I guess if your brand is still cutting-edge cool 15 years after you've founded it, you must be doing something right. And if you're pulling it off in Japan, home to many a fleeting fashion trend and some of the world's most finicky shoppers, you must really know what you're doing.
Sure, teen and twentysomething Japanese hipsters love Bape's thick-soled, star-slicked sneakers and camouflage sweatshirts -- so much so that they'll patiently wait in line to enter the brand's stores in the Harajuku, Omotesando or Aoyama neighborhoods when traffic peaks.
But Bape's impact stretches far beyond that demographic. On any given Saturday, you'll see nuclear Japanese families -- man, woman and very small child -- wearing head-to-toe Bape, eating at the Bape Cafe, toting Bape shopping bags (which probably contain a wardrobe for doing the exact same thing the next day) and swinging by the Bape Kids store with its foam banana play pit as Nigo builds his customer base out of the next generation.
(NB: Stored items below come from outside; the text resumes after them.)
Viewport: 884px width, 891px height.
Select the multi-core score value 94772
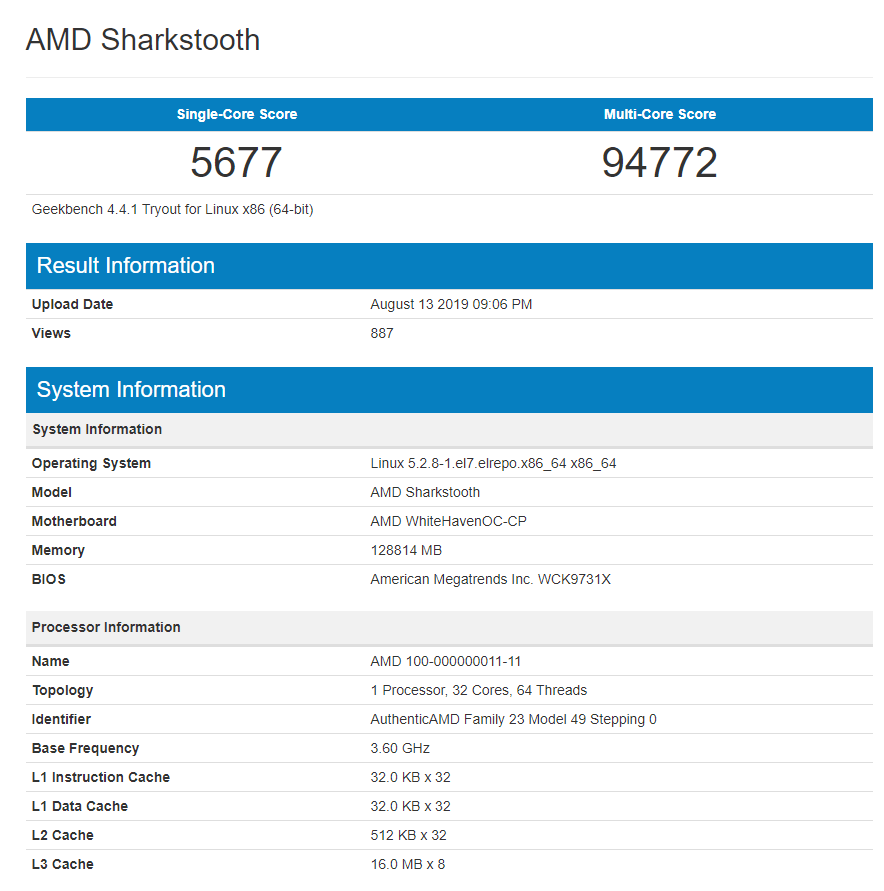click(660, 162)
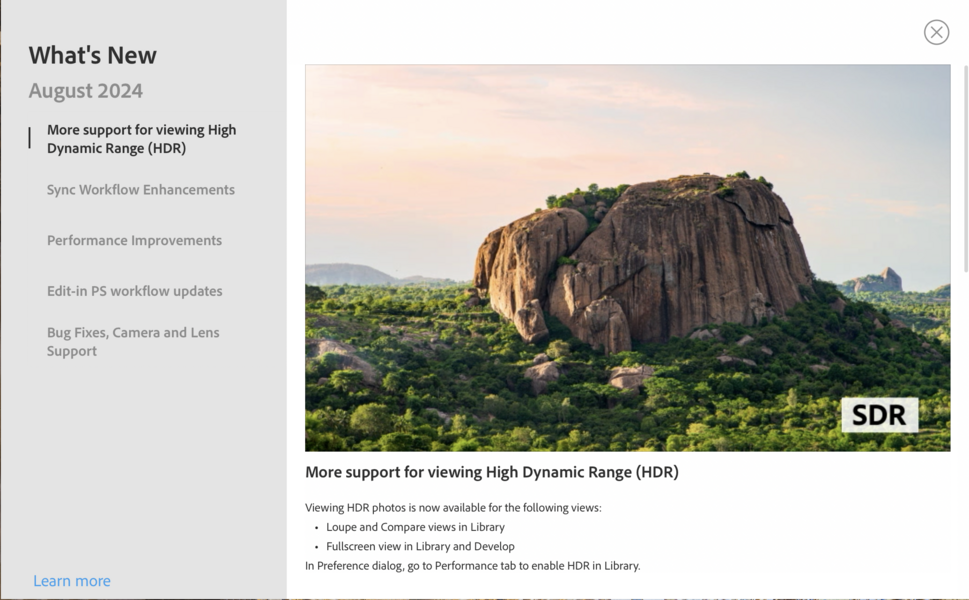Show Edit-in PS workflow updates
Screen dimensions: 969x600
pyautogui.click(x=134, y=292)
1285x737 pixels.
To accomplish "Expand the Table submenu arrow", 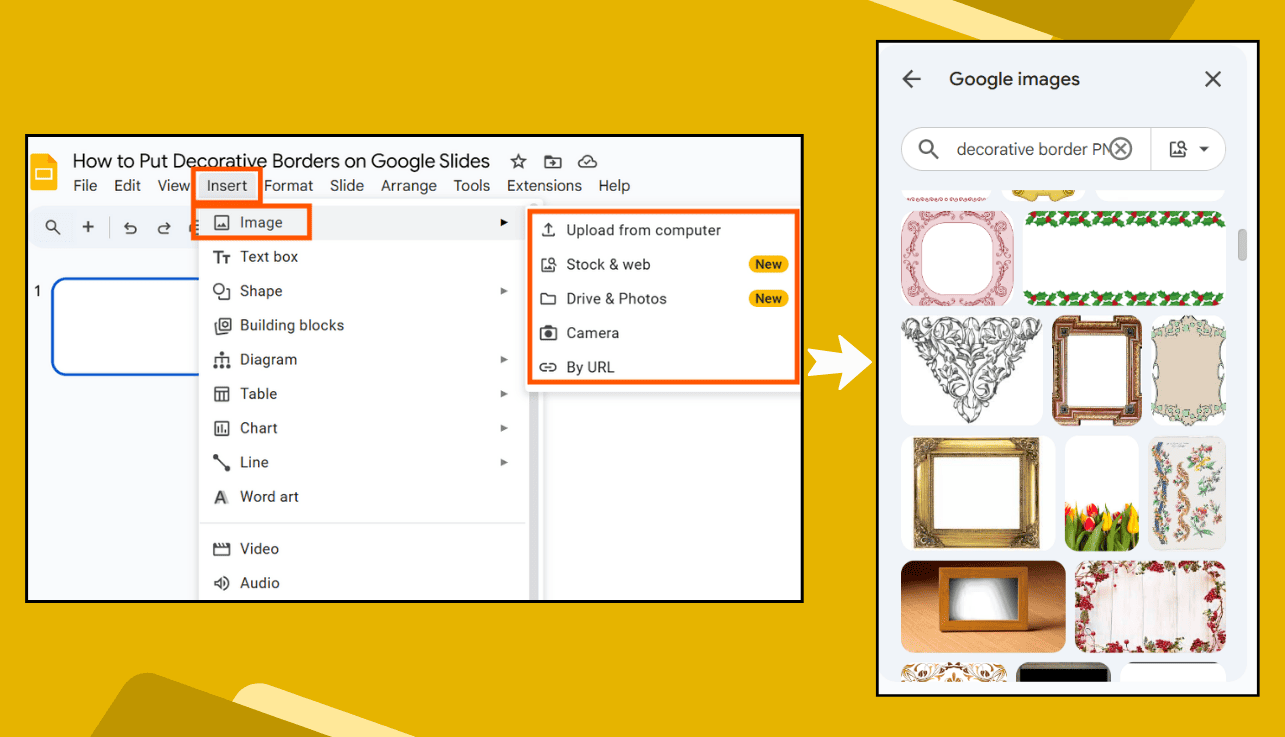I will click(506, 394).
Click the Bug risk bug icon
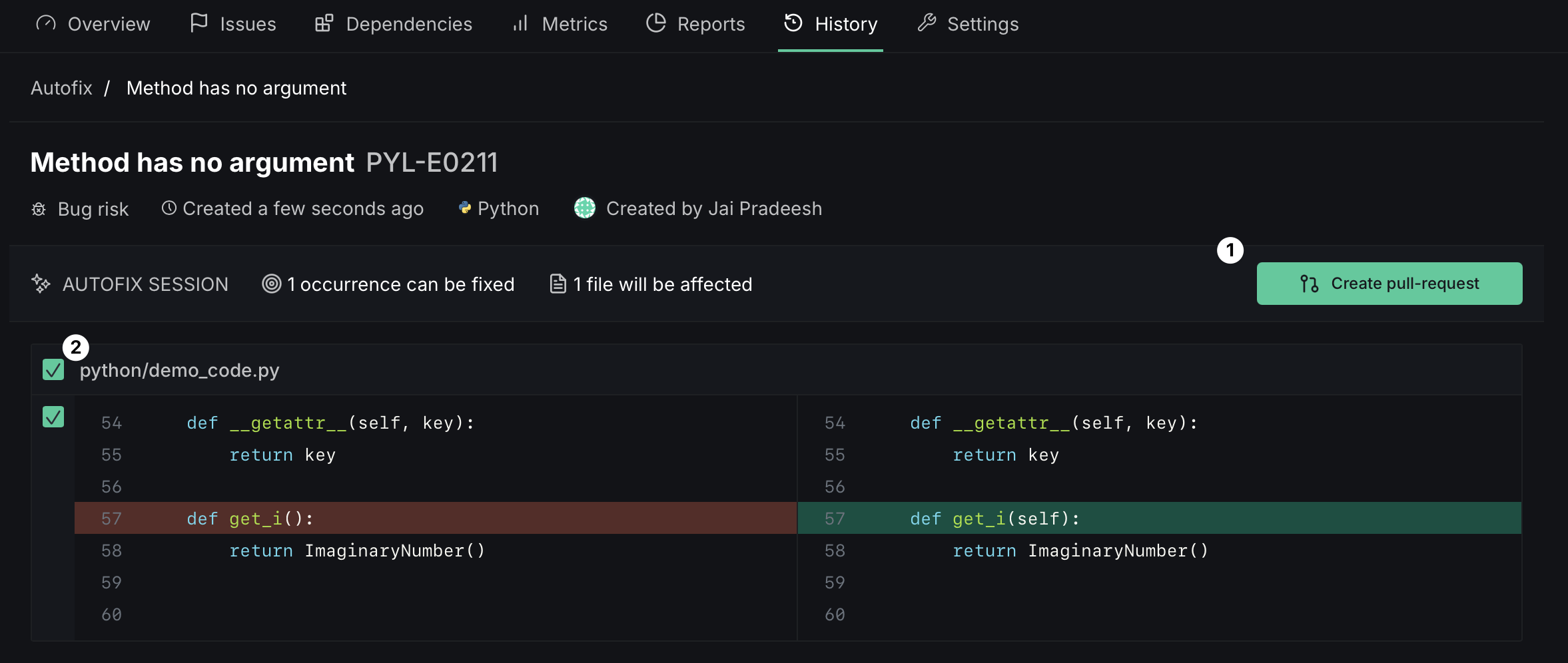 tap(39, 209)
As Nigo's $70 million label expands abroad -- Bape opened its second U.S. store in Los Angeles in April -- it looks like the label still has plenty of room for expansion here, too, both with the Japanese and with foreign tourists. Case in point: The other day, I witnessed a Chinese-speaking couple posing for photos in front of a Bape store.
In Tokyo's teeming street fashion scene, the next Nigo is surely just around the block. But the original article apparently still has plenty of mileage in him -- at least if street traffic is anything to go by.